Speaking under oath before the House Oversight Committee on February 27, 2019, former Trump personal attorney Michael Cohen, stated,

Mr. Trump knew from Roger Stone in advance about the WikiLeaks drop of emails. In July 2016, days before the Democratic convention, I was in Mr. Trump’s office when his secretary announced that Roger Stone was on the phone. Mr. Trump put Mr. Stone on the speakerphone. Mr. Stone told Mr. Trump that he had just gotten off the phone with Julian Assange and that Mr. Assange told Mr. Stone that, within a couple of days, there would be a massive dump of emails that would damage Hillary Clinton’s campaign. Mr. Trump responded by stating to the effect of “wouldn’t that be great.”

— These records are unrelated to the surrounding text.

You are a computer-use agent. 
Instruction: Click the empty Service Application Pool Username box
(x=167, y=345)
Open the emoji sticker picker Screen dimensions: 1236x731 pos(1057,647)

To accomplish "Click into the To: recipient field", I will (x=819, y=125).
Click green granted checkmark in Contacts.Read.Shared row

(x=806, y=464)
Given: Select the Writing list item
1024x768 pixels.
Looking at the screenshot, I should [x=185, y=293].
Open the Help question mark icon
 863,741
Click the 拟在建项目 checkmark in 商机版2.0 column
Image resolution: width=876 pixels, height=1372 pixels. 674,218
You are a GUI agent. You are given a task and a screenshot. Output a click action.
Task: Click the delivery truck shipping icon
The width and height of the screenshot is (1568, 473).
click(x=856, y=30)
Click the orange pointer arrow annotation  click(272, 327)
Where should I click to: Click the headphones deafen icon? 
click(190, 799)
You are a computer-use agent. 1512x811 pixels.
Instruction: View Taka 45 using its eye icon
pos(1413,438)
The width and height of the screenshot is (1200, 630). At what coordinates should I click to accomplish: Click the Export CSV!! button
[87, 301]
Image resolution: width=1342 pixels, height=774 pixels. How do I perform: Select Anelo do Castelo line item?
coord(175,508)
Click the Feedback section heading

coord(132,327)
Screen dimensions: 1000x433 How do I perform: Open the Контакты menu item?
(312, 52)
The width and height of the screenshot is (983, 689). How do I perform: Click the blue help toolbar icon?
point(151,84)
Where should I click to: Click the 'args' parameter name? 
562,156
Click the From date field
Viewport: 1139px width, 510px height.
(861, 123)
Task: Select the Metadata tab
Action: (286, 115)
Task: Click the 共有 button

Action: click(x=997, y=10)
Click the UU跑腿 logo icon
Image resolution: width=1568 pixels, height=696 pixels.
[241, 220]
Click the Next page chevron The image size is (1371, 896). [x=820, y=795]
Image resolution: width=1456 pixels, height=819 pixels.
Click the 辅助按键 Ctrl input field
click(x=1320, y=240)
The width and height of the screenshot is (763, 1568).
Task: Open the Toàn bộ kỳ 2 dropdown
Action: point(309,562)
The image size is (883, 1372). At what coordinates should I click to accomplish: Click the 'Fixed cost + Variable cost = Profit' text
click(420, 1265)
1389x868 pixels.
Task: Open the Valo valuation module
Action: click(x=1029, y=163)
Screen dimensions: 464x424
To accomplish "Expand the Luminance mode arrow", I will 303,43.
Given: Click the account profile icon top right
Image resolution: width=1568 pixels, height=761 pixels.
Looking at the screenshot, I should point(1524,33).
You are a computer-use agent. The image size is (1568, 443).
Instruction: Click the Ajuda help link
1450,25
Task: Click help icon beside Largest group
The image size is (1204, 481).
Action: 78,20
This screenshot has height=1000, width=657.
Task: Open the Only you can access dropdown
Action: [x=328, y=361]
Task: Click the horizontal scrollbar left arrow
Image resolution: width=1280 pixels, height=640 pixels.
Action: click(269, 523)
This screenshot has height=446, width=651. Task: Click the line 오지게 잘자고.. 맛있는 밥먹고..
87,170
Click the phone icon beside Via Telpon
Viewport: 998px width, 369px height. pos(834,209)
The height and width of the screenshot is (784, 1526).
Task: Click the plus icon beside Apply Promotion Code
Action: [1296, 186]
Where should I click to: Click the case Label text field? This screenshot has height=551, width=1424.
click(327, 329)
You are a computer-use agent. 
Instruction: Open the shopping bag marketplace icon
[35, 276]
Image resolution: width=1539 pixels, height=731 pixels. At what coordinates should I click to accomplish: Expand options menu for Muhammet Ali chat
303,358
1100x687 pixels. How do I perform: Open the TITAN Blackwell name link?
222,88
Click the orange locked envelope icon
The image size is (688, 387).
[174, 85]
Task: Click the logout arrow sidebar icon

Was the mystery caller alluded to in the Mueller report none other than long-time Trump friend and former campaign advisor Roger Stone? But Trump just “doesn’t recall” speaking about WikiLeaks with Stone: “I spoke by telephone with Roger Stone from time to time during the campaign,” said Trump in response to one of Mueller’s written questions. “I have no recollection of the specifics of any conversations I had with Mr. Stone between June 1, 2016 and November 8, 2016. I do not recall discussing WikiLeaks with him.”

Stone, however, is set to go on trial on November 5 in the U.S. District Court in Washington, D.C., on charges of lying to Congress and obstructing the Russia investigations. According to the indictment, “Stone made multiple false statements to HPSCI [House of Representatives Select Committee on Intelligence] about his interactions regarding Organization 1 [WikiLeaks], and falsely denied possessing records that contained evidence of these interactions….”

If the prosecution proves the above charges, it may provide more fuel for the fire of criminal conspiracy and help to independently corroborate that Stone was an intermediary between Trump and WikiLeaks. If this happens, then it could establish coordination as well as a clear intention to commit a crime through a Julian Assange-Stone-Trump conspiratorial chain.

Viewed in this light, Mueller’s report may set the stage for a carefully constructed, multipronged legal strategy. As the plot of this seedy noir continues to unfold, step by step, inch by inch, and a “thorough” set of FBI investigations play out in federal court, Trump and his team of possible conspirators may find less and less reason to celebrate.